Manchester Citys Jugendwunder: Die 200-Millionen-Illusion der Selbstversorgung
Manchester City hat seit 2010 über 200 Millionen Euro in seine Jugendakademie gesteckt – doch die erste Mannschaft besteht aus gekauften Stars, nicht aus Eigengewächsen. Die Erzählung von der Nachwuchsförderung ist eine bequeme Fiktion.
Die Zahlen lügen nicht: Eine Fabrik der Misserfolge
In den letzten zehn Jahren brachte Citys Akademie genau zwei Stammspieler hervor: Phil Foden und Cole Palmer. Palmer spielt inzwischen für Chelsea. Neun weitere Akademieabsolventen wurden für insgesamt 45 Millionen Euro verkauft – ein Bruchteil der 1,5 Milliarden Euro, die seit 2008 für Transfers ausgegeben wurden.
Der Durchschnittsklub der Premier League bringt pro Saison 1,2 Akademiespieler in den Kader. Citys Quote liegt bei 0,6 – halb so viel wie der Ligadurchschnitt. Auf einen Foden kommen fünf Brahim-Diaz-Abgänge: talentiert, aber nicht gebraucht.
Das Kernargument: Entwicklung zweitrangig hinter sofortigem Erfolg
Pep Guardiolas System verlangt Perfektion. Junge Spieler sind Risiken. Die Botschaft aus dem Etihad: Bleib, aber versau auf der Bank – oder geh und blühe auf. Kein Karriereweg, sondern ein Wartestall.
- James McAtee: 18 Einsätze in zwei Saisons, dann für 25 Millionen Euro an Wolves verkauft.
- Liam Delap: 11 Einsätze, viermal ausgeliehen, jetzt bei Ipswich.
- Rico Lewis: 47 Einsätze, aber nur 11 Startelfeinsätze in der Liga. Mit 20 schon nur noch Bankdrücker.
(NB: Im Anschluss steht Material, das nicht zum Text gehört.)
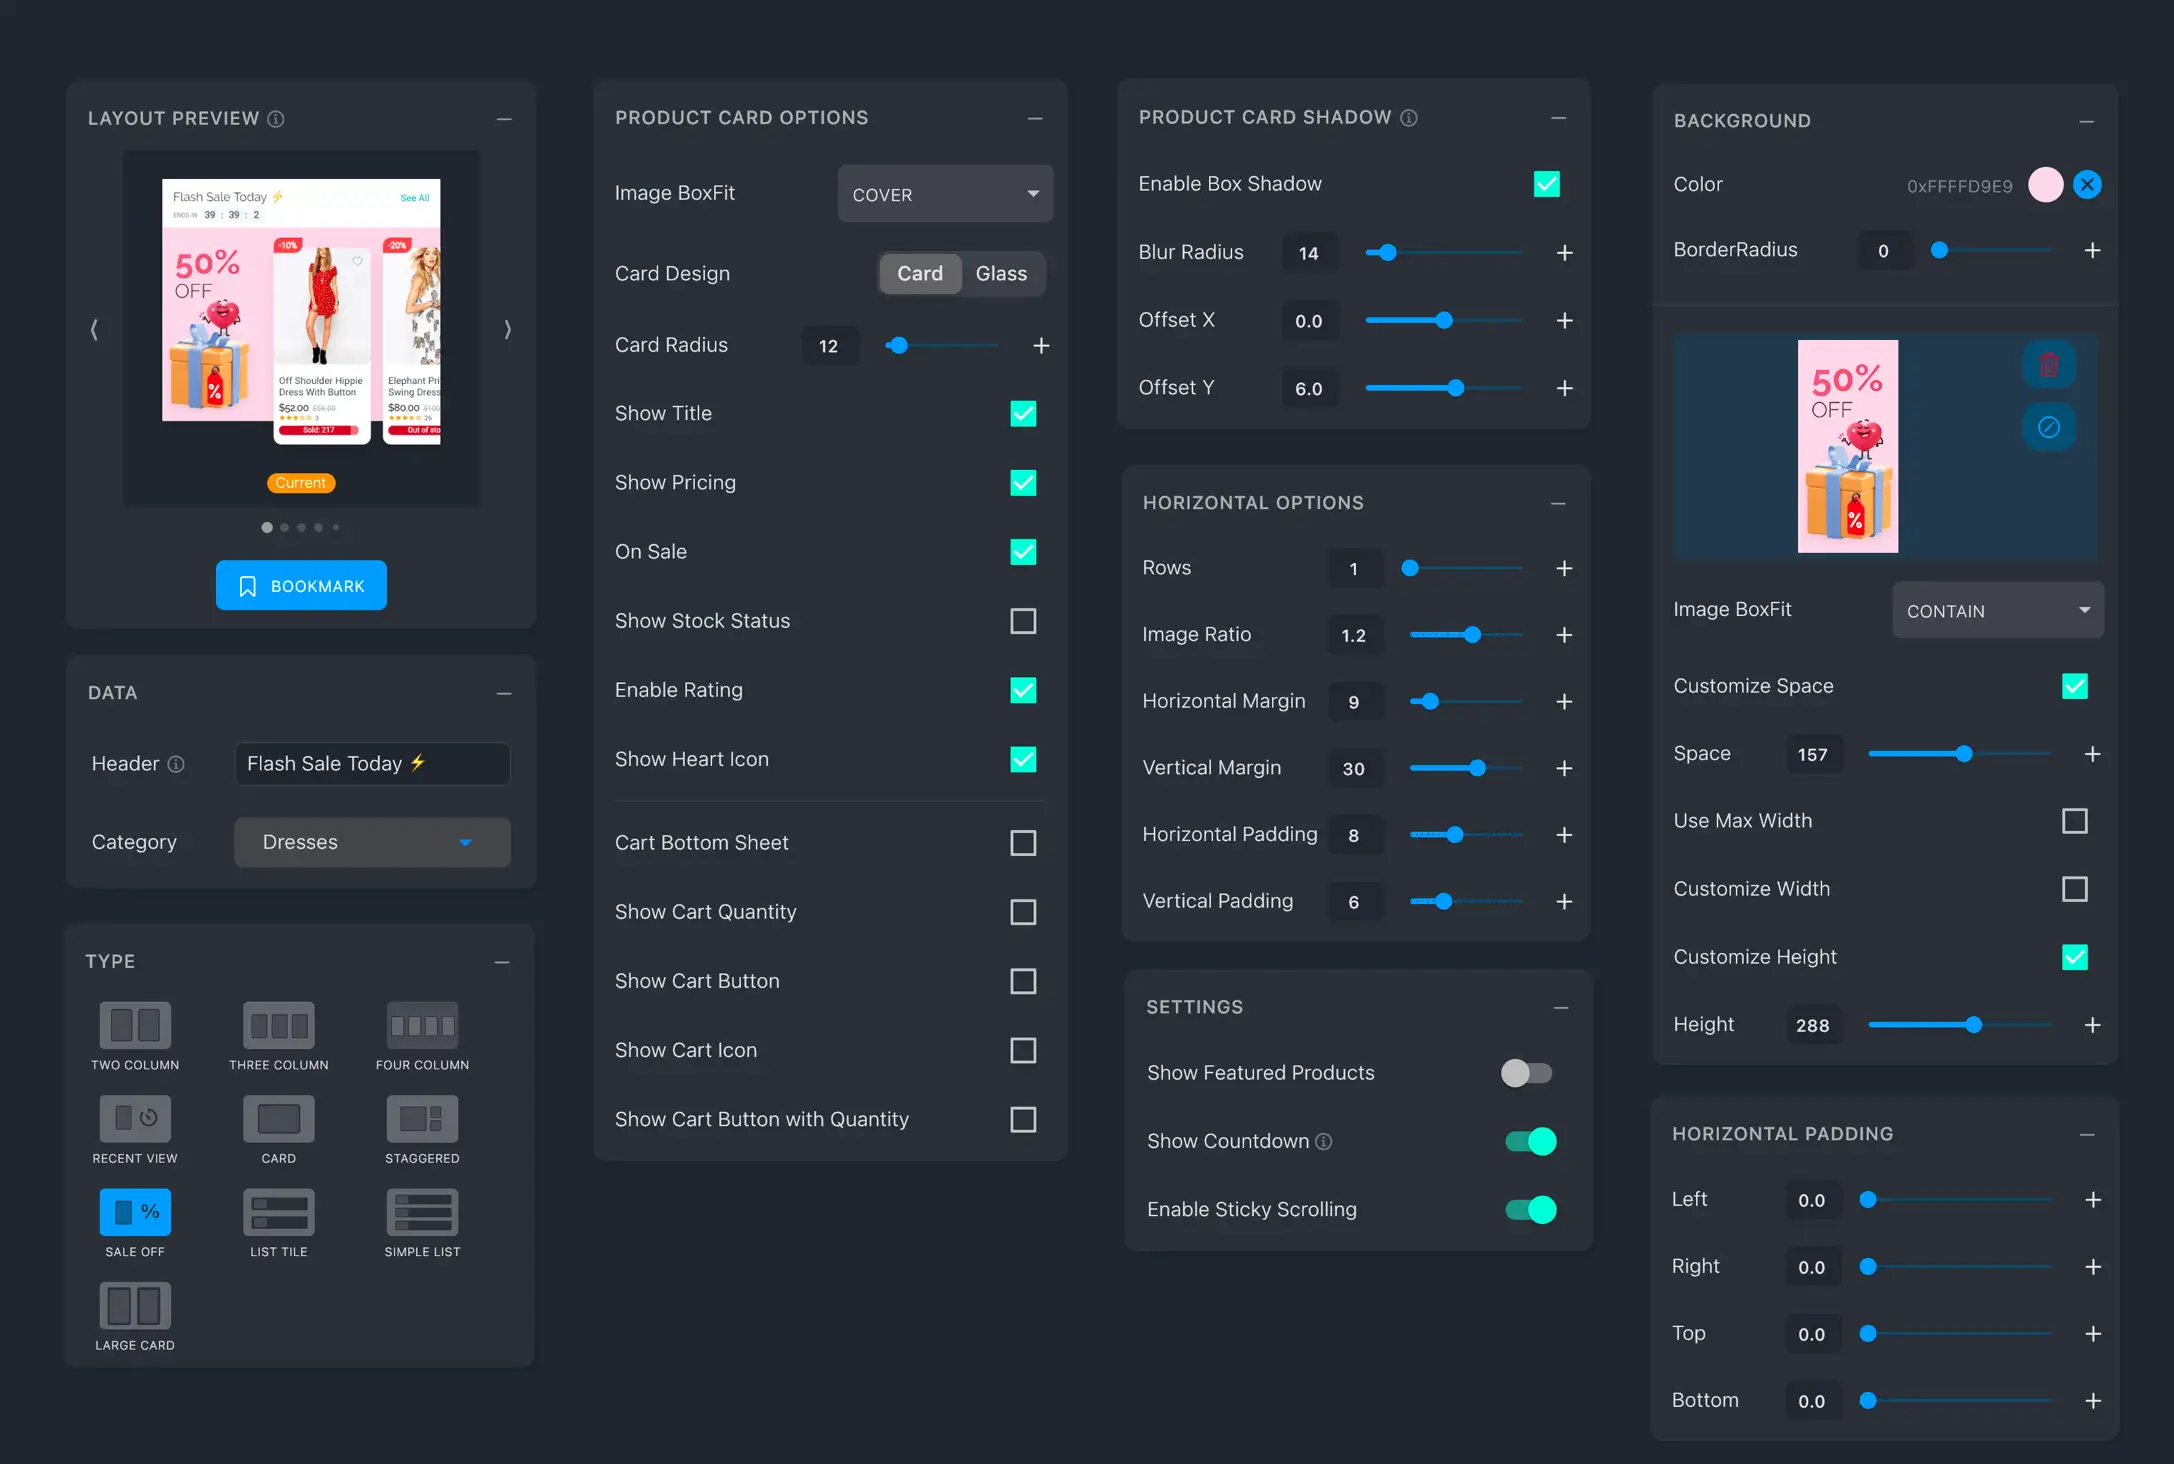Select the Large Card layout icon
2174x1464 pixels.
click(135, 1306)
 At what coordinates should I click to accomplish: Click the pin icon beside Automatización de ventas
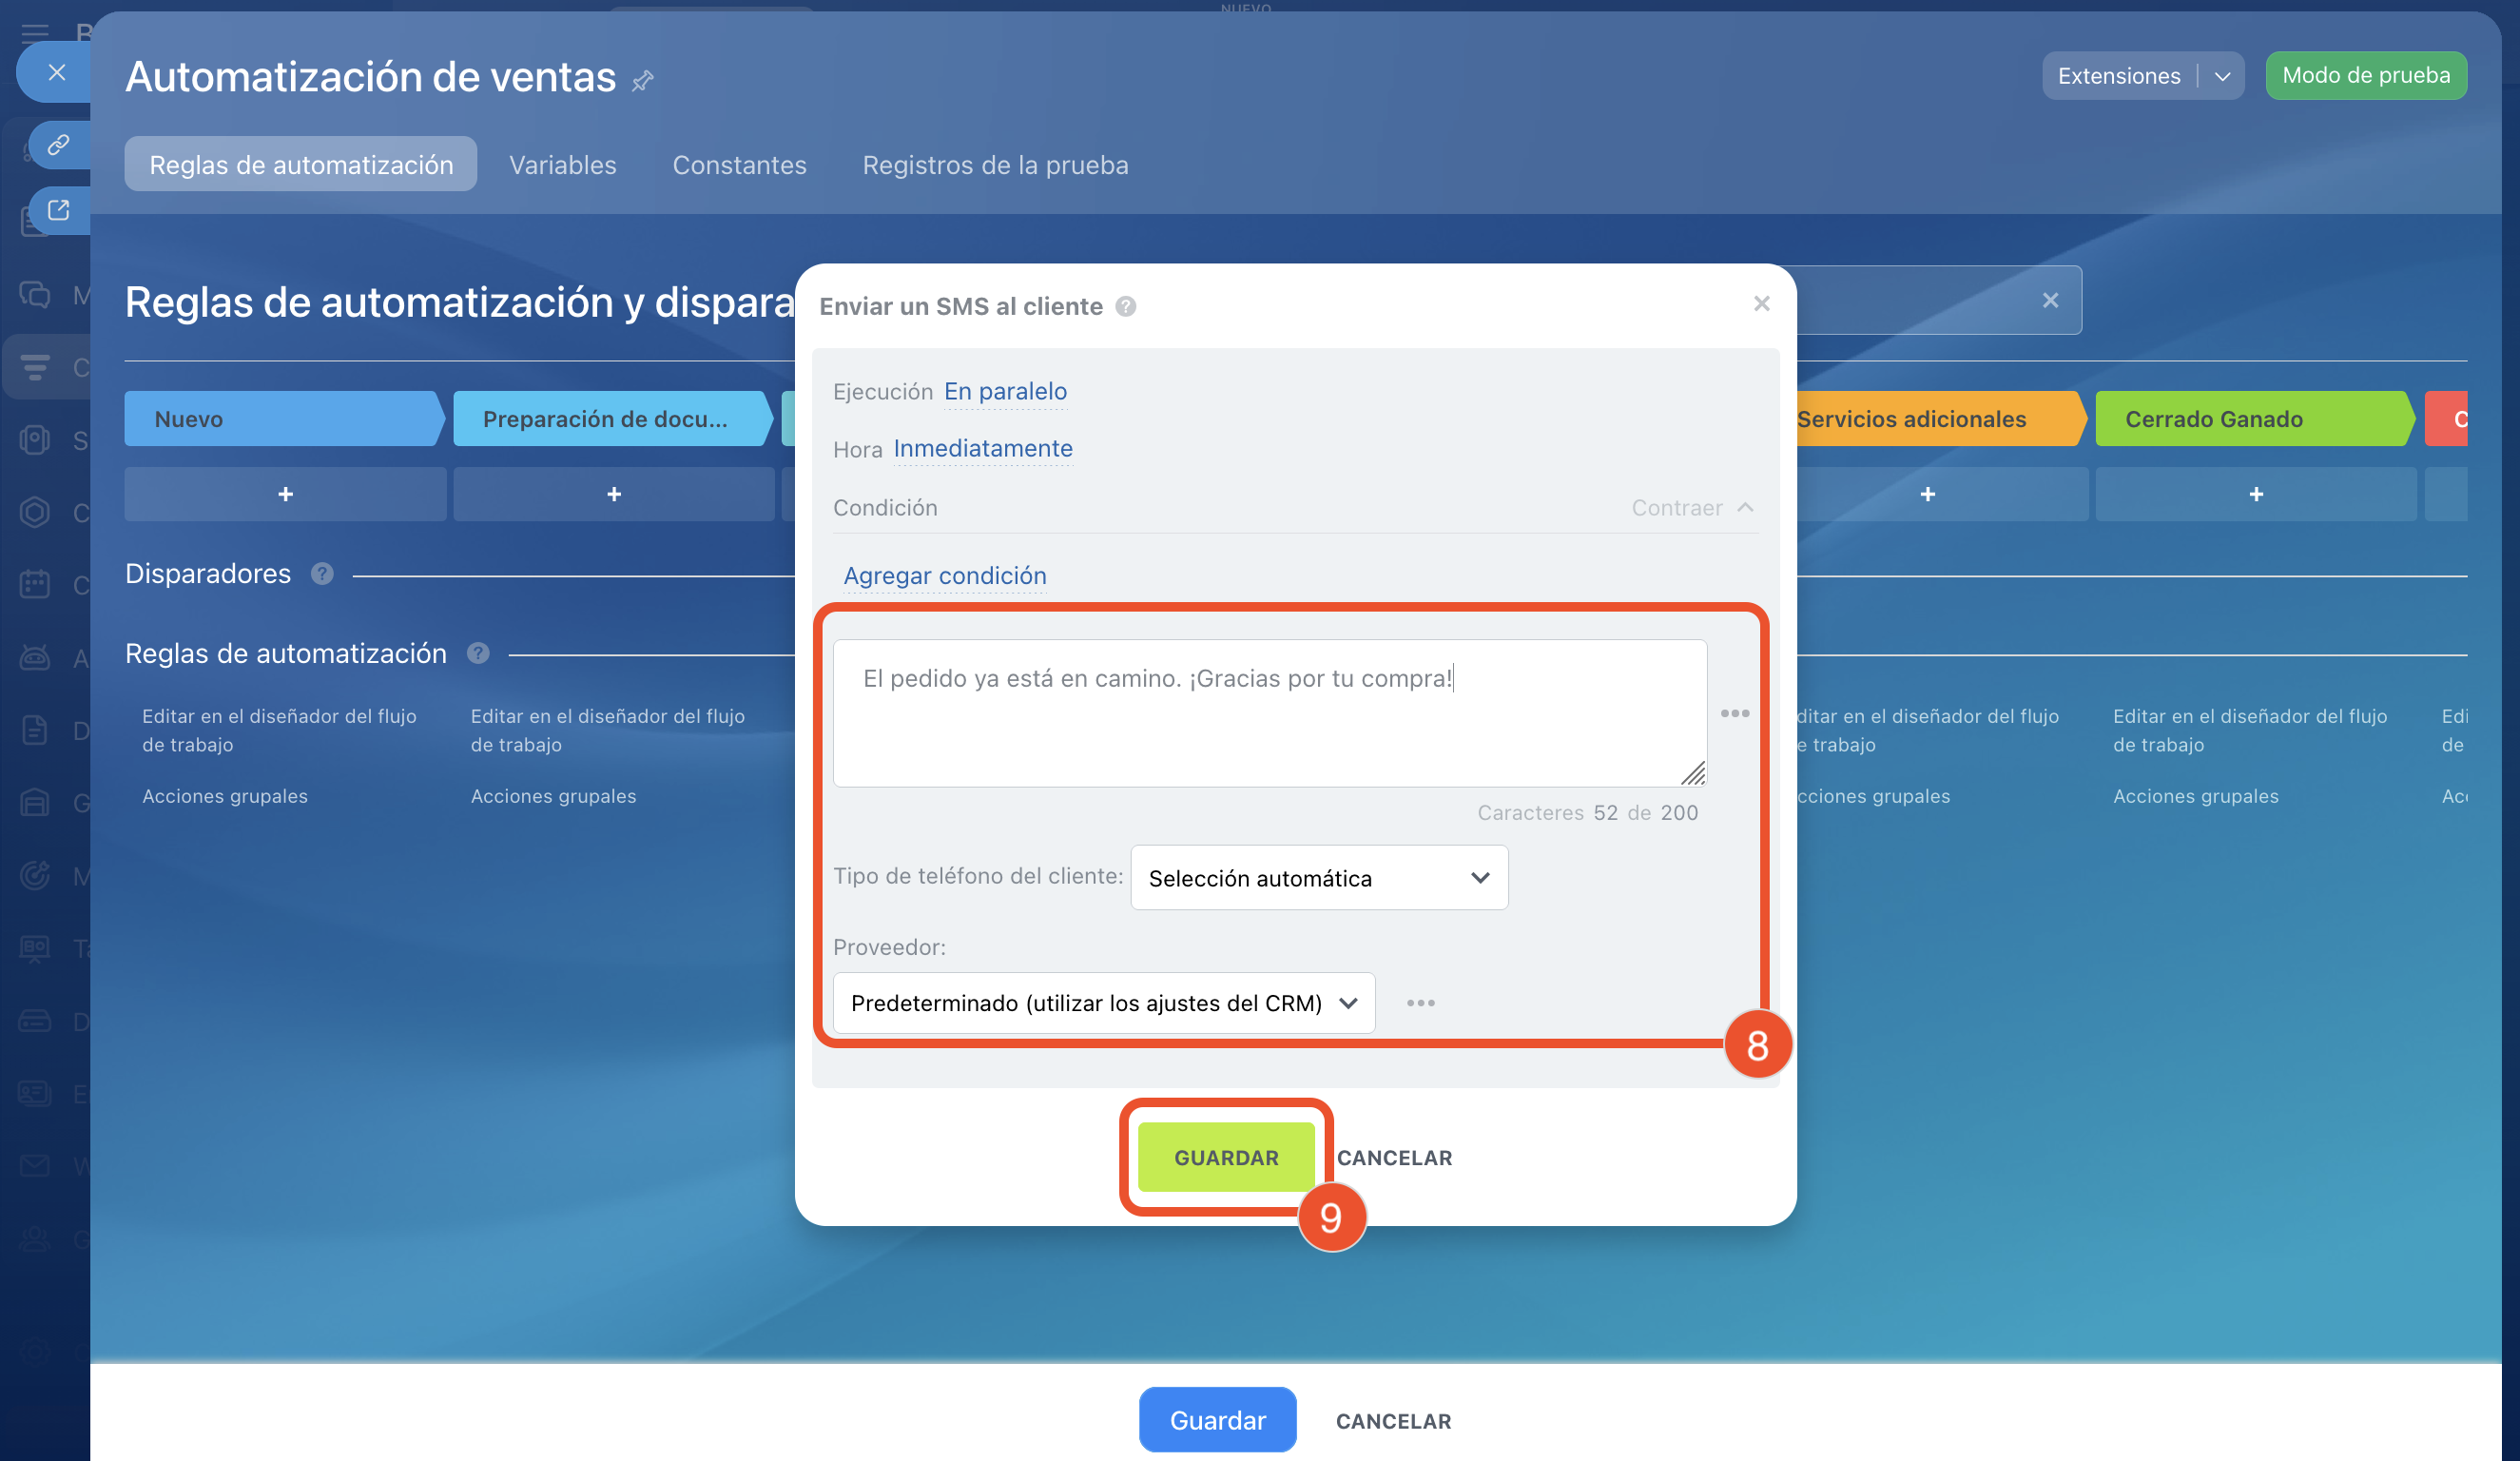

Citys bestes Eigengewächs 2024 ist Oscar Bobb – ein 4-Millionen-Einkauf von Vålerenga, kein Akademieprodukt. Der Klub kauft Talente aus dem Ausland, um Quoten zu erfüllen, verleiht sie und verkauft sie mit Gewinn. Das ist keine Entwicklung, das ist Arbitrage.
Gegenargument: »Aber City hat mit Eigengewächsen Titel gewonnen«
Kritiker verweisen auf die Triple-Saison 2022/23, in der Foden 29 Ligaspiele von Beginn an machte. Doch Foden ist die Ausnahme, nicht die Regel. City verkaufte Palmer für 42 Millionen und ersetzte ihn durch den 60-Millionen-Mann Jeremy Doku. Die Rechnung: fertige Stars kaufen, Potenzial verkaufen, bevor es reift. Keine Strategie – ein Steuersparmodell.
Selbst Fodens Aufstieg verschleiert die Wahrheit: Er debütierte 2017 mit 17 unter Guardiola, wurde aber erst 2021 Stammspieler. Vier Jahre Geduld, die City keinem anderen Talent zugesteht. Der Druck, jede Saison Titel zu holen, erstickt den Nachwuchs.
Fazit: City wird nie eine Elf mit Eigengewächsen aufbieten
Bis 2030 wird City nicht mehr als zwei Akademiespieler in der Startelf haben. Die 200-Millionen-Investition wird weiterhin Gewinne durch Verkäufe abwerfen, aber nie nachhaltige Beiträge zum Kader leisten. Die Jugendakademie ist eine kommerzielle Abteilung, keine sportliche. Der nächste Foden wird nicht kommen – weil Citys System ihn nicht zulässt.